Do this: Present the following data as a numbered list, one line per item, leaving out any blank lines.

┌─ Data shown

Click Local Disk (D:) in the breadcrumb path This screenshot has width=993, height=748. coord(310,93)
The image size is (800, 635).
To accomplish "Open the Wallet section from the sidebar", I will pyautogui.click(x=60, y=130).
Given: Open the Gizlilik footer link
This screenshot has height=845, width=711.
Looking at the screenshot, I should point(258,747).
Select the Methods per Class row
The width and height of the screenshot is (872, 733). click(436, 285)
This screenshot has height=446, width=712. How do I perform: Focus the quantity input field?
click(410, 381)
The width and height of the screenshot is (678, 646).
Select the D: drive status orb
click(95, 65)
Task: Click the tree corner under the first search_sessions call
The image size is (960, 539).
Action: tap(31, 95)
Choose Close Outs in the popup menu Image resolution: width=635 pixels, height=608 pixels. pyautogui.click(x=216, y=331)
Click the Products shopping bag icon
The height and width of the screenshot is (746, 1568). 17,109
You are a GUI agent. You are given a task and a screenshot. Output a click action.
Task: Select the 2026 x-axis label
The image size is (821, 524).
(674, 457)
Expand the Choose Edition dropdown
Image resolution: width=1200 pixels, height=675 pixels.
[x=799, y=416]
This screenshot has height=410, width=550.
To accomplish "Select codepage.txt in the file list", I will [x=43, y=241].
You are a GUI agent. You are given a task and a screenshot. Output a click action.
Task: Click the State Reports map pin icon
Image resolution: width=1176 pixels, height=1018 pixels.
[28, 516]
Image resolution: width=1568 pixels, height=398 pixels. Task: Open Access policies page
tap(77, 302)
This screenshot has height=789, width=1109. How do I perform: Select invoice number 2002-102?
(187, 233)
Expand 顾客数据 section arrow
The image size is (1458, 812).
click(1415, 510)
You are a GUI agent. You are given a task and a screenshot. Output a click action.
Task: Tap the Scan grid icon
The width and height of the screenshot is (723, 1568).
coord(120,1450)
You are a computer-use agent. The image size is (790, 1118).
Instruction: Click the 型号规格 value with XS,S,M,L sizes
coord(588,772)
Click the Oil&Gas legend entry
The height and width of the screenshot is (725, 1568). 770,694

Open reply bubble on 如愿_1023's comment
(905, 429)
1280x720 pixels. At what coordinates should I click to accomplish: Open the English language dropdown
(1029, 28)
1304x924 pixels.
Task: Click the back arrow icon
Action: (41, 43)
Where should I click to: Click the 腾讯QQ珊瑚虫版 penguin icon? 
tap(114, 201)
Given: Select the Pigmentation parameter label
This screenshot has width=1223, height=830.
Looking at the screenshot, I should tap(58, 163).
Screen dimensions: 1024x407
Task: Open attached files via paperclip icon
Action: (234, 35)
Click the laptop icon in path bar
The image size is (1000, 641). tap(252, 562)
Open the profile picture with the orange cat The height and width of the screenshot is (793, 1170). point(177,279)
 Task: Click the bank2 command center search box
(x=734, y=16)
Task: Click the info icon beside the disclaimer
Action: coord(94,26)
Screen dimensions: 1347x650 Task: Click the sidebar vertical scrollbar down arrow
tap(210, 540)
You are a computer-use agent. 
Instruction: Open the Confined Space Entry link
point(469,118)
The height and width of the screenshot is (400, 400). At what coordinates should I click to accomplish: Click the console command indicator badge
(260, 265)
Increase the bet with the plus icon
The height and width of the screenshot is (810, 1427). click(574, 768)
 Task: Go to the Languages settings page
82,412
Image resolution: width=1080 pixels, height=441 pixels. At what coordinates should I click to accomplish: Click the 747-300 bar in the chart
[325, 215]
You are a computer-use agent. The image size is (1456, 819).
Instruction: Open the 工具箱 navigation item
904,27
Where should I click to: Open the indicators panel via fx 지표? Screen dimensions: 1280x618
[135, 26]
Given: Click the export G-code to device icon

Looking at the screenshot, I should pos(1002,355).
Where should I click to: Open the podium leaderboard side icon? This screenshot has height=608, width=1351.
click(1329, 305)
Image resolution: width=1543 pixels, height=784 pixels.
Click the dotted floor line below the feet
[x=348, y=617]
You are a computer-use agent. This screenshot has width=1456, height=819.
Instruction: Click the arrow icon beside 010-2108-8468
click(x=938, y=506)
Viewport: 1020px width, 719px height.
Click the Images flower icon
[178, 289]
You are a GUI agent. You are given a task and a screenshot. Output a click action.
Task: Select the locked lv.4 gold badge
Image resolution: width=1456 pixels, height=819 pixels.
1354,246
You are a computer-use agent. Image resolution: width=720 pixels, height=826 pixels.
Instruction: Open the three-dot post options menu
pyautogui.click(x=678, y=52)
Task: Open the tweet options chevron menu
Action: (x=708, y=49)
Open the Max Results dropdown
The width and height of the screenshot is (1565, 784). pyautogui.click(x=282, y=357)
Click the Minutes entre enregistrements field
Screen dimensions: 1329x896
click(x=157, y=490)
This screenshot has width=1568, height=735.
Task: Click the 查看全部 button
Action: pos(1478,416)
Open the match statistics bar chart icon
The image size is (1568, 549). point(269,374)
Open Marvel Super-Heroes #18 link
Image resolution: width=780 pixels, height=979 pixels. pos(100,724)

└─

Exercise response:
1. Click Local Disk (D:) in the breadcrumb path This screenshot has width=993, height=748. coord(310,93)
2. The image size is (800, 635).
3. To accomplish "Open the Wallet section from the sidebar", I will pyautogui.click(x=60, y=130).
4. Given: Open the Gizlilik footer link
5. This screenshot has height=845, width=711.
6. Looking at the screenshot, I should point(258,747).
7. Select the Methods per Class row
8. The width and height of the screenshot is (872, 733). click(436, 285)
9. This screenshot has height=446, width=712. How do I perform: Focus the quantity input field?
10. click(410, 381)
11. The width and height of the screenshot is (678, 646).
12. Select the D: drive status orb
13. click(95, 65)
14. Task: Click the tree corner under the first search_sessions call
15. The image size is (960, 539).
16. Action: tap(31, 95)
17. Choose Close Outs in the popup menu Image resolution: width=635 pixels, height=608 pixels. pyautogui.click(x=216, y=331)
18. Click the Products shopping bag icon
19. The height and width of the screenshot is (746, 1568). 17,109
20. You are a GUI agent. You are given a task and a screenshot. Output a click action.
21. Task: Select the 2026 x-axis label
22. The image size is (821, 524).
23. (674, 457)
24. Expand the Choose Edition dropdown
25. Image resolution: width=1200 pixels, height=675 pixels.
26. [x=799, y=416]
27. This screenshot has height=410, width=550.
28. To accomplish "Select codepage.txt in the file list", I will [x=43, y=241].
29. You are a GUI agent. You are given a task and a screenshot. Output a click action.
30. Task: Click the State Reports map pin icon
31. Image resolution: width=1176 pixels, height=1018 pixels.
32. [28, 516]
33. Image resolution: width=1568 pixels, height=398 pixels. Task: Open Access policies page
34. tap(77, 302)
35. This screenshot has height=789, width=1109. How do I perform: Select invoice number 2002-102?
36. (187, 233)
37. Expand 顾客数据 section arrow
38. The image size is (1458, 812).
39. click(1415, 510)
40. You are a GUI agent. You are given a task and a screenshot. Output a click action.
41. Task: Tap the Scan grid icon
42. The width and height of the screenshot is (723, 1568).
43. coord(120,1450)
44. You are a computer-use agent. The image size is (790, 1118).
45. Instruction: Click the 型号规格 value with XS,S,M,L sizes
46. coord(588,772)
47. Click the Oil&Gas legend entry
48. The height and width of the screenshot is (725, 1568). 770,694
49. Open reply bubble on 如愿_1023's comment
50. (905, 429)
51. 1280x720 pixels. At what coordinates should I click to accomplish: Open the English language dropdown
52. (1029, 28)
53. 1304x924 pixels.
54. Task: Click the back arrow icon
55. Action: (41, 43)
56. Where should I click to: Click the 腾讯QQ珊瑚虫版 penguin icon? 
57. tap(114, 201)
58. Given: Select the Pigmentation parameter label
59. This screenshot has width=1223, height=830.
60. Looking at the screenshot, I should tap(58, 163).
61. Screen dimensions: 1024x407
62. Task: Open attached files via paperclip icon
63. Action: (234, 35)
64. Click the laptop icon in path bar
65. The image size is (1000, 641). tap(252, 562)
66. Open the profile picture with the orange cat The height and width of the screenshot is (793, 1170). point(177,279)
67.  Task: Click the bank2 command center search box
68. (x=734, y=16)
69. Task: Click the info icon beside the disclaimer
70. Action: coord(94,26)
71. Screen dimensions: 1347x650 Task: Click the sidebar vertical scrollbar down arrow
72. tap(210, 540)
73. You are a computer-use agent. 
74. Instruction: Open the Confined Space Entry link
75. point(469,118)
76. The height and width of the screenshot is (400, 400). At what coordinates should I click to accomplish: Click the console command indicator badge
77. (260, 265)
78. Increase the bet with the plus icon
79. The height and width of the screenshot is (810, 1427). click(574, 768)
80.  Task: Go to the Languages settings page
81. 82,412
82. Image resolution: width=1080 pixels, height=441 pixels. At what coordinates should I click to accomplish: Click the 747-300 bar in the chart
83. [325, 215]
84. You are a computer-use agent. The image size is (1456, 819).
85. Instruction: Open the 工具箱 navigation item
86. 904,27
87. Where should I click to: Open the indicators panel via fx 지표? Screen dimensions: 1280x618
88. [135, 26]
89. Given: Click the export G-code to device icon
90. Looking at the screenshot, I should pos(1002,355).
91. Where should I click to: Open the podium leaderboard side icon? This screenshot has height=608, width=1351.
92. click(1329, 305)
93. Image resolution: width=1543 pixels, height=784 pixels.
94. Click the dotted floor line below the feet
95. [x=348, y=617]
96. You are a computer-use agent. This screenshot has width=1456, height=819.
97. Instruction: Click the arrow icon beside 010-2108-8468
98. click(x=938, y=506)
99. Viewport: 1020px width, 719px height.
100. Click the Images flower icon
101. [178, 289]
102. You are a GUI agent. You are given a task and a screenshot. Output a click action.
103. Task: Select the locked lv.4 gold badge
104. Image resolution: width=1456 pixels, height=819 pixels.
105. 1354,246
106. You are a computer-use agent. Image resolution: width=720 pixels, height=826 pixels.
107. Instruction: Open the three-dot post options menu
108. pyautogui.click(x=678, y=52)
109. Task: Open the tweet options chevron menu
110. Action: (x=708, y=49)
111. Open the Max Results dropdown
112. The width and height of the screenshot is (1565, 784). pyautogui.click(x=282, y=357)
113. Click the Minutes entre enregistrements field
114. Screen dimensions: 1329x896
115. click(x=157, y=490)
116. This screenshot has width=1568, height=735.
117. Task: Click the 查看全部 button
118. Action: pos(1478,416)
119. Open the match statistics bar chart icon
120. The image size is (1568, 549). point(269,374)
121. Open Marvel Super-Heroes #18 link
122. Image resolution: width=780 pixels, height=979 pixels. pos(100,724)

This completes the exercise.